**To do:** The required output is the exact run of lines below that opens at the line with "Исакова, Елена Ивановна [link] (108, 711)" and closes at the line with "кафедра Суспільно-гуманітарні науки".

**Entries shown:**

########

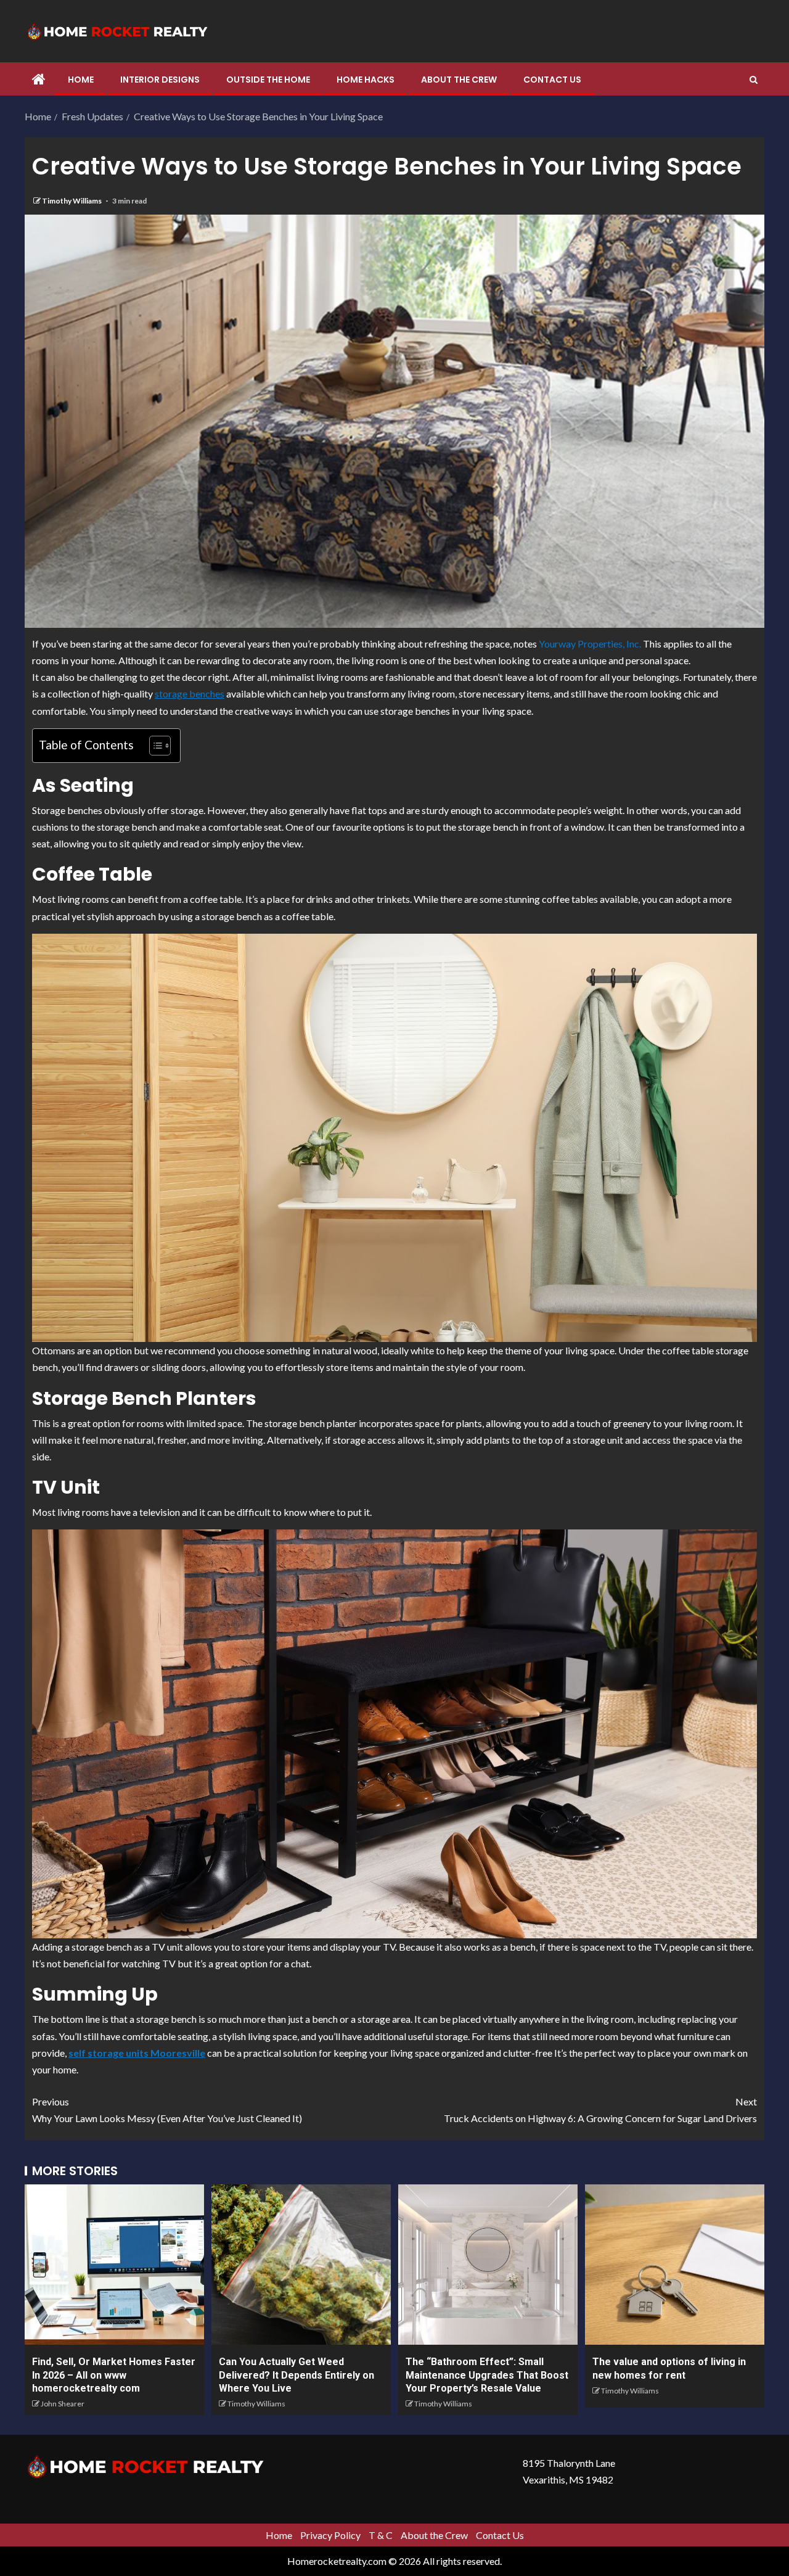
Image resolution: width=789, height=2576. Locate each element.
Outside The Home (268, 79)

########

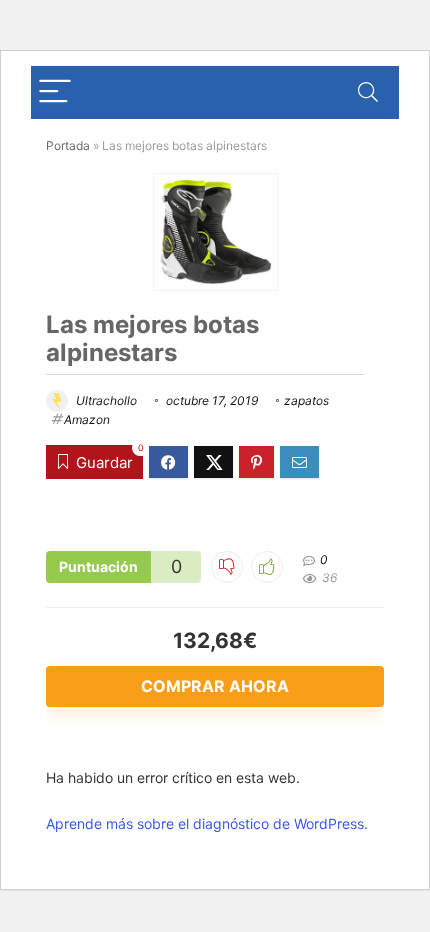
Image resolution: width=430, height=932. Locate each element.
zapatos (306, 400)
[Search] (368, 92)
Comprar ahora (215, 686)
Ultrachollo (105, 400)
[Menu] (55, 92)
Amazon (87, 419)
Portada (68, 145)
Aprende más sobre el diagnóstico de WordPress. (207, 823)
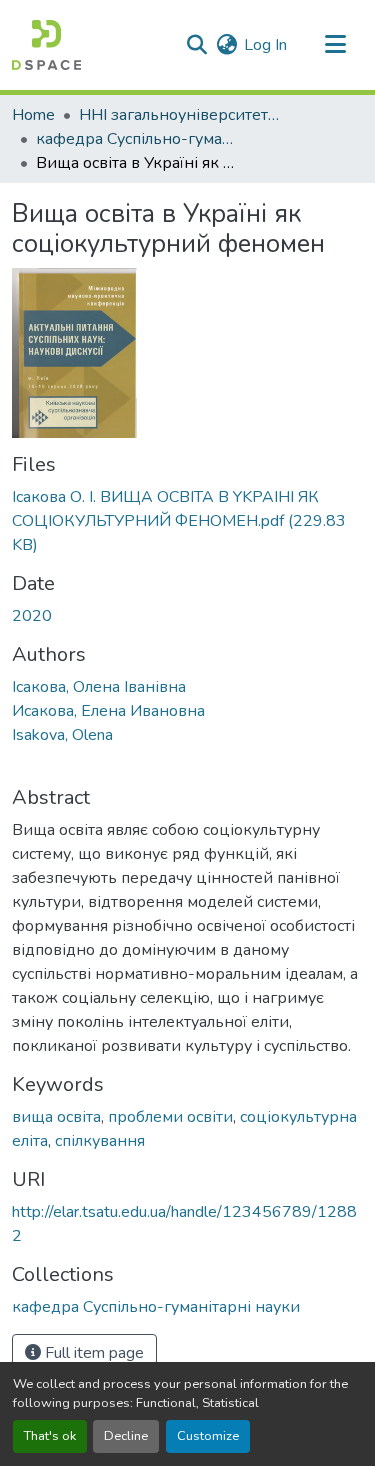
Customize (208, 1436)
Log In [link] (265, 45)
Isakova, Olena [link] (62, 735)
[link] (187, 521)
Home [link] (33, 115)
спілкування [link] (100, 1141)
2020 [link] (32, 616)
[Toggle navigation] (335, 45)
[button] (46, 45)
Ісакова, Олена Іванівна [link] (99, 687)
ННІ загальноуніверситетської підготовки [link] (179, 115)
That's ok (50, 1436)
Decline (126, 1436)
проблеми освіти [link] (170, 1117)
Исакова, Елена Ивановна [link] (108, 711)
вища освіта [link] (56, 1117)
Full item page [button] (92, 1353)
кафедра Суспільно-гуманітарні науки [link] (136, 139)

########

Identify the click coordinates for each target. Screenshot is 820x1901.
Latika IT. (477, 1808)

########

**Completed exercise:**
Исакова, Елена Ивановна [link] (108, 711)
вища освіта [link] (56, 1117)
Full item page [button] (92, 1353)
кафедра Суспільно-гуманітарні науки [link] (136, 139)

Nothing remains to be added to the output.